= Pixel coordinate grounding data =
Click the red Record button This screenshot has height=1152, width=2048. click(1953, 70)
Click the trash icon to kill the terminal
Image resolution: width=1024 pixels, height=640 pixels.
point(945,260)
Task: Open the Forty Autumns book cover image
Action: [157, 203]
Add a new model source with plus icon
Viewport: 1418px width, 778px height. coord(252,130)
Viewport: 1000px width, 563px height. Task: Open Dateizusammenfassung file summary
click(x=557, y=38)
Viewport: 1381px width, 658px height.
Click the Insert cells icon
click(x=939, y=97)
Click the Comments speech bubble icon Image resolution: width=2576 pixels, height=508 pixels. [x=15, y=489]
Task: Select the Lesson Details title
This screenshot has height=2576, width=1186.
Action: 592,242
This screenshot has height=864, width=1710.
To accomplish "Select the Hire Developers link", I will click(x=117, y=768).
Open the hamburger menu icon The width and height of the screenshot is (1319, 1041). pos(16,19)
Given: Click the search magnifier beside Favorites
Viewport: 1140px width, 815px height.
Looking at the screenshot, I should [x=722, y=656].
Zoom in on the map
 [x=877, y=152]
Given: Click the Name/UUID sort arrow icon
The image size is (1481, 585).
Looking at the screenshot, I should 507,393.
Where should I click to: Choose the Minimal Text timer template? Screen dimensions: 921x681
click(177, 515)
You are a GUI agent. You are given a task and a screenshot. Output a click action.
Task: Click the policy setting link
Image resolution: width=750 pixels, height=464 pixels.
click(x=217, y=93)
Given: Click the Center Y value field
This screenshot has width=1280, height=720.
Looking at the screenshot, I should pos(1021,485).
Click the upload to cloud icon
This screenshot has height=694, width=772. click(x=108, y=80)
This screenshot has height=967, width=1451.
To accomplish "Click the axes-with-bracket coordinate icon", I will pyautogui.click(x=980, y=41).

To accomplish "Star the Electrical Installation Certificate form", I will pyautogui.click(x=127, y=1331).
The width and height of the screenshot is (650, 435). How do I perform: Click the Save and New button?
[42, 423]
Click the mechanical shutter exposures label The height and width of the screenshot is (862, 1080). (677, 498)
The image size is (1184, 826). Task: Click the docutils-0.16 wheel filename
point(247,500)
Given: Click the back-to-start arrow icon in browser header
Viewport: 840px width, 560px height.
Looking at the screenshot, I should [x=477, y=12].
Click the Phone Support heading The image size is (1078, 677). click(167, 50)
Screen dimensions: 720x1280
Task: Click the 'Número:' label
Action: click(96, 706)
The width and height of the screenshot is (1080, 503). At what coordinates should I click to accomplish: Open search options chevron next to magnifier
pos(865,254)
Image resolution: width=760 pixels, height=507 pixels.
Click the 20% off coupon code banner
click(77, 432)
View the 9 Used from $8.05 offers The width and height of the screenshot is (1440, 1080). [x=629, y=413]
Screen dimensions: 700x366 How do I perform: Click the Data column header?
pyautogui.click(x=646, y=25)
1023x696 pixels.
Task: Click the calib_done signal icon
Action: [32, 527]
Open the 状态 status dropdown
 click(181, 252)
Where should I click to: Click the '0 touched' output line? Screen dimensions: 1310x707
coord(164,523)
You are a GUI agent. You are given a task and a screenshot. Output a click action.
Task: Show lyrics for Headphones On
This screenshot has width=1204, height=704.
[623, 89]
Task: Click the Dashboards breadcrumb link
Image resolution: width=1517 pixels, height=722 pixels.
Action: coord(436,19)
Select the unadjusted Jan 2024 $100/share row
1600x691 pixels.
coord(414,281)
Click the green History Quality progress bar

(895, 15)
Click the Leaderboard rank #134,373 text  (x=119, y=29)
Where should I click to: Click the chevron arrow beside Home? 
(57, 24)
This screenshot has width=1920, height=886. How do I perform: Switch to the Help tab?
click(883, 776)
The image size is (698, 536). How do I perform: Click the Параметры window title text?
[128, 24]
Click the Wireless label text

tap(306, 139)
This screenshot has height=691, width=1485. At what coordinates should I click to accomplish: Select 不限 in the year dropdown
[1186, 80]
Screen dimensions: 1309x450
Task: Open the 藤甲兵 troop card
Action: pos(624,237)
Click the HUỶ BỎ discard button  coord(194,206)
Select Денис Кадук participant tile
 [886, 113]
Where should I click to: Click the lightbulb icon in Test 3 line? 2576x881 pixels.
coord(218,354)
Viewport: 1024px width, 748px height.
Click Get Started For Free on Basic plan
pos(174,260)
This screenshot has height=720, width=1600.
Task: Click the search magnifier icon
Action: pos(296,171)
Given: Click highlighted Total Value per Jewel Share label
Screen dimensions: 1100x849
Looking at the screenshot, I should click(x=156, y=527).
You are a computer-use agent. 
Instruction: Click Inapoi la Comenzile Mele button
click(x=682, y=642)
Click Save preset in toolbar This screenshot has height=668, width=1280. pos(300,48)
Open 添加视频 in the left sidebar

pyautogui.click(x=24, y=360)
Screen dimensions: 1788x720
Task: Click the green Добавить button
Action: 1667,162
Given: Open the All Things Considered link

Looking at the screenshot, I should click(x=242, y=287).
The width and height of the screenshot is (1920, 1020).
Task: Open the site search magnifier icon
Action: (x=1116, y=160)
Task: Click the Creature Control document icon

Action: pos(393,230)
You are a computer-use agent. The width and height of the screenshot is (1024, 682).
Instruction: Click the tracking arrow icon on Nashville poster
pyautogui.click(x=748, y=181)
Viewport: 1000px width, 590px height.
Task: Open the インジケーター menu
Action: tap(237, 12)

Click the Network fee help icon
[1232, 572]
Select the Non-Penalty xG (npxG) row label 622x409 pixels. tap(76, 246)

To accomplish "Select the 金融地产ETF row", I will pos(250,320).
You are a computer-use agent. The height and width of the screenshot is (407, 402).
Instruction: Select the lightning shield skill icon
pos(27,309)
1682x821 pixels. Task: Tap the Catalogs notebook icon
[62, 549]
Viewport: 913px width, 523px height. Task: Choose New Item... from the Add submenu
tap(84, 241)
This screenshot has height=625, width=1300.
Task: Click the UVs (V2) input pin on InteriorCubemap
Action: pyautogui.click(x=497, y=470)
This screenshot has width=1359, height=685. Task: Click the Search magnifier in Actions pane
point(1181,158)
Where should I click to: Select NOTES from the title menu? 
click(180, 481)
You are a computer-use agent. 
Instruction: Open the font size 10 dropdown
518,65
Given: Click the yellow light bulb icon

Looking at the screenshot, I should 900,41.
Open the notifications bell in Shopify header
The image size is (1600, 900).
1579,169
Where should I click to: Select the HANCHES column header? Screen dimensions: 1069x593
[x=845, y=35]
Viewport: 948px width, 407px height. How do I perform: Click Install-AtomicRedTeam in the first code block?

= Aim of the task =
In full and word for word, set down the records shown above.

= Your response =
Click the red Record button This screenshot has height=1152, width=2048. click(1953, 70)
Click the trash icon to kill the terminal
Image resolution: width=1024 pixels, height=640 pixels.
point(945,260)
Task: Open the Forty Autumns book cover image
Action: [157, 203]
Add a new model source with plus icon
Viewport: 1418px width, 778px height. coord(252,130)
Viewport: 1000px width, 563px height. Task: Open Dateizusammenfassung file summary
click(x=557, y=38)
Viewport: 1381px width, 658px height.
Click the Insert cells icon
click(x=939, y=97)
Click the Comments speech bubble icon Image resolution: width=2576 pixels, height=508 pixels. [x=15, y=489]
Task: Select the Lesson Details title
This screenshot has height=2576, width=1186.
Action: 592,242
This screenshot has height=864, width=1710.
To accomplish "Select the Hire Developers link", I will click(x=117, y=768).
Open the hamburger menu icon The width and height of the screenshot is (1319, 1041). pos(16,19)
Given: Click the search magnifier beside Favorites
Viewport: 1140px width, 815px height.
Looking at the screenshot, I should [x=722, y=656].
Zoom in on the map
 [x=877, y=152]
Given: Click the Name/UUID sort arrow icon
The image size is (1481, 585).
Looking at the screenshot, I should 507,393.
Where should I click to: Choose the Minimal Text timer template? Screen dimensions: 921x681
click(177, 515)
You are a GUI agent. You are given a task and a screenshot. Output a click action.
Task: Click the policy setting link
Image resolution: width=750 pixels, height=464 pixels.
click(x=217, y=93)
Given: Click the Center Y value field
This screenshot has width=1280, height=720.
Looking at the screenshot, I should pos(1021,485).
Click the upload to cloud icon
This screenshot has height=694, width=772. click(x=108, y=80)
This screenshot has height=967, width=1451.
To accomplish "Click the axes-with-bracket coordinate icon", I will pyautogui.click(x=980, y=41).

To accomplish "Star the Electrical Installation Certificate form", I will pyautogui.click(x=127, y=1331).
The width and height of the screenshot is (650, 435). How do I perform: Click the Save and New button?
[42, 423]
Click the mechanical shutter exposures label The height and width of the screenshot is (862, 1080). (677, 498)
The image size is (1184, 826). Task: Click the docutils-0.16 wheel filename
point(247,500)
Given: Click the back-to-start arrow icon in browser header
Viewport: 840px width, 560px height.
Looking at the screenshot, I should [x=477, y=12].
Click the Phone Support heading The image size is (1078, 677). click(167, 50)
Screen dimensions: 720x1280
Task: Click the 'Número:' label
Action: click(96, 706)
The width and height of the screenshot is (1080, 503). At what coordinates should I click to accomplish: Open search options chevron next to magnifier
pos(865,254)
Image resolution: width=760 pixels, height=507 pixels.
Click the 20% off coupon code banner
click(77, 432)
View the 9 Used from $8.05 offers The width and height of the screenshot is (1440, 1080). [x=629, y=413]
Screen dimensions: 700x366 How do I perform: Click the Data column header?
pyautogui.click(x=646, y=25)
1023x696 pixels.
Task: Click the calib_done signal icon
Action: [32, 527]
Open the 状态 status dropdown
 click(181, 252)
Where should I click to: Click the '0 touched' output line? Screen dimensions: 1310x707
coord(164,523)
You are a GUI agent. You are given a task and a screenshot. Output a click action.
Task: Show lyrics for Headphones On
This screenshot has width=1204, height=704.
[623, 89]
Task: Click the Dashboards breadcrumb link
Image resolution: width=1517 pixels, height=722 pixels.
Action: coord(436,19)
Select the unadjusted Jan 2024 $100/share row
1600x691 pixels.
coord(414,281)
Click the green History Quality progress bar

(895, 15)
Click the Leaderboard rank #134,373 text  (x=119, y=29)
Where should I click to: Click the chevron arrow beside Home? 
(57, 24)
This screenshot has width=1920, height=886. How do I perform: Switch to the Help tab?
click(883, 776)
The image size is (698, 536). How do I perform: Click the Параметры window title text?
[128, 24]
Click the Wireless label text

tap(306, 139)
This screenshot has height=691, width=1485. At what coordinates should I click to accomplish: Select 不限 in the year dropdown
[1186, 80]
Screen dimensions: 1309x450
Task: Open the 藤甲兵 troop card
Action: pos(624,237)
Click the HUỶ BỎ discard button  coord(194,206)
Select Денис Кадук participant tile
 [886, 113]
Where should I click to: Click the lightbulb icon in Test 3 line? 2576x881 pixels.
coord(218,354)
Viewport: 1024px width, 748px height.
Click Get Started For Free on Basic plan
pos(174,260)
This screenshot has height=720, width=1600.
Task: Click the search magnifier icon
Action: pos(296,171)
Given: Click highlighted Total Value per Jewel Share label
Screen dimensions: 1100x849
Looking at the screenshot, I should click(x=156, y=527).
You are a computer-use agent. 
Instruction: Click Inapoi la Comenzile Mele button
click(x=682, y=642)
Click Save preset in toolbar This screenshot has height=668, width=1280. pos(300,48)
Open 添加视频 in the left sidebar

pyautogui.click(x=24, y=360)
Screen dimensions: 1788x720
Task: Click the green Добавить button
Action: 1667,162
Given: Open the All Things Considered link

Looking at the screenshot, I should click(x=242, y=287).
The width and height of the screenshot is (1920, 1020).
Task: Open the site search magnifier icon
Action: (x=1116, y=160)
Task: Click the Creature Control document icon

Action: pos(393,230)
You are a computer-use agent. The width and height of the screenshot is (1024, 682).
Instruction: Click the tracking arrow icon on Nashville poster
pyautogui.click(x=748, y=181)
Viewport: 1000px width, 590px height.
Task: Open the インジケーター menu
Action: tap(237, 12)

Click the Network fee help icon
[1232, 572]
Select the Non-Penalty xG (npxG) row label 622x409 pixels. tap(76, 246)

To accomplish "Select the 金融地产ETF row", I will pos(250,320).
You are a computer-use agent. The height and width of the screenshot is (407, 402).
Instruction: Select the lightning shield skill icon
pos(27,309)
1682x821 pixels. Task: Tap the Catalogs notebook icon
[62, 549]
Viewport: 913px width, 523px height. Task: Choose New Item... from the Add submenu
tap(84, 241)
This screenshot has height=625, width=1300.
Task: Click the UVs (V2) input pin on InteriorCubemap
Action: pyautogui.click(x=497, y=470)
This screenshot has width=1359, height=685. Task: Click the Search magnifier in Actions pane
point(1181,158)
Where should I click to: Select NOTES from the title menu? 
click(180, 481)
You are a computer-use agent. 
Instruction: Open the font size 10 dropdown
518,65
Given: Click the yellow light bulb icon

Looking at the screenshot, I should 900,41.
Open the notifications bell in Shopify header
The image size is (1600, 900).
1579,169
Where should I click to: Select the HANCHES column header? Screen dimensions: 1069x593
[x=845, y=35]
Viewport: 948px width, 407px height. How do I perform: Click Install-AtomicRedTeam in the first code block?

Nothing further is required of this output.